◆ The exercise
Can you convert the rows below into a JSON list of strings, with one string per line and blank lines left out?

◆ Input data
—————
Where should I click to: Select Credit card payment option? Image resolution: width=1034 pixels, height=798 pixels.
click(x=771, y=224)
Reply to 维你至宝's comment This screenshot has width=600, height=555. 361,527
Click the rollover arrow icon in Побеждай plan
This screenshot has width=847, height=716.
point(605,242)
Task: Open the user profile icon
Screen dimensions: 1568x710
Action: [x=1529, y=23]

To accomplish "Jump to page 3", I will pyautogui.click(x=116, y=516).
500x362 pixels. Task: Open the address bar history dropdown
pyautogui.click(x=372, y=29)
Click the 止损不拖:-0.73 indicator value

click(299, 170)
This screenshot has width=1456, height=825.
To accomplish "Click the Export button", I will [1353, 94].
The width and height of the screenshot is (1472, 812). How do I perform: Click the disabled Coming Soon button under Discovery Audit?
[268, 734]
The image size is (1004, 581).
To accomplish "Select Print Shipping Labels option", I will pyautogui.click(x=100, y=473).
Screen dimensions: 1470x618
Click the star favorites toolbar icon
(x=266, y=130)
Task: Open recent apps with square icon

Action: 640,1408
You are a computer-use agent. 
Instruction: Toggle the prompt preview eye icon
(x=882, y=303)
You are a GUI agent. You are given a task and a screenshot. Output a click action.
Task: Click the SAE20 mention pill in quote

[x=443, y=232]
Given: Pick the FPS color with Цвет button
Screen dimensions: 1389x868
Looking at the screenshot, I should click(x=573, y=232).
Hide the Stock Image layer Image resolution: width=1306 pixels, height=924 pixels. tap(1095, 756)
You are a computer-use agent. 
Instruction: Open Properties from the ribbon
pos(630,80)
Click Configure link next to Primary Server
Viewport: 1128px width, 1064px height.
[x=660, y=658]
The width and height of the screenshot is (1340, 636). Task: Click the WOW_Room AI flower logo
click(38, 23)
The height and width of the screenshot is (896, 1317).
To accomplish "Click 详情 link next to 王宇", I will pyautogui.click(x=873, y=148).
—————
◆ Task result
[
  "Where should I click to: Select Credit card payment option? Image resolution: width=1034 pixels, height=798 pixels.",
  "click(x=771, y=224)",
  "Reply to 维你至宝's comment This screenshot has width=600, height=555. 361,527",
  "Click the rollover arrow icon in Побеждай plan",
  "This screenshot has width=847, height=716.",
  "point(605,242)",
  "Task: Open the user profile icon",
  "Screen dimensions: 1568x710",
  "Action: [x=1529, y=23]",
  "To accomplish \"Jump to page 3\", I will pyautogui.click(x=116, y=516).",
  "500x362 pixels. Task: Open the address bar history dropdown",
  "pyautogui.click(x=372, y=29)",
  "Click the 止损不拖:-0.73 indicator value",
  "click(299, 170)",
  "This screenshot has width=1456, height=825.",
  "To accomplish \"Click the Export button\", I will [1353, 94].",
  "The width and height of the screenshot is (1472, 812). How do I perform: Click the disabled Coming Soon button under Discovery Audit?",
  "[268, 734]",
  "The image size is (1004, 581).",
  "To accomplish \"Select Print Shipping Labels option\", I will pyautogui.click(x=100, y=473).",
  "Screen dimensions: 1470x618",
  "Click the star favorites toolbar icon",
  "(x=266, y=130)",
  "Task: Open recent apps with square icon",
  "Action: 640,1408",
  "You are a computer-use agent. ",
  "Instruction: Toggle the prompt preview eye icon",
  "(x=882, y=303)",
  "You are a GUI agent. You are given a task and a screenshot. Output a click action.",
  "Task: Click the SAE20 mention pill in quote",
  "[x=443, y=232]",
  "Given: Pick the FPS color with Цвет button",
  "Screen dimensions: 1389x868",
  "Looking at the screenshot, I should click(x=573, y=232).",
  "Hide the Stock Image layer Image resolution: width=1306 pixels, height=924 pixels. tap(1095, 756)",
  "You are a computer-use agent. ",
  "Instruction: Open Properties from the ribbon",
  "pos(630,80)",
  "Click Configure link next to Primary Server",
  "Viewport: 1128px width, 1064px height.",
  "[x=660, y=658]",
  "The width and height of the screenshot is (1340, 636). Task: Click the WOW_Room AI flower logo",
  "click(38, 23)",
  "The height and width of the screenshot is (896, 1317).",
  "To accomplish \"Click 详情 link next to 王宇\", I will pyautogui.click(x=873, y=148)."
]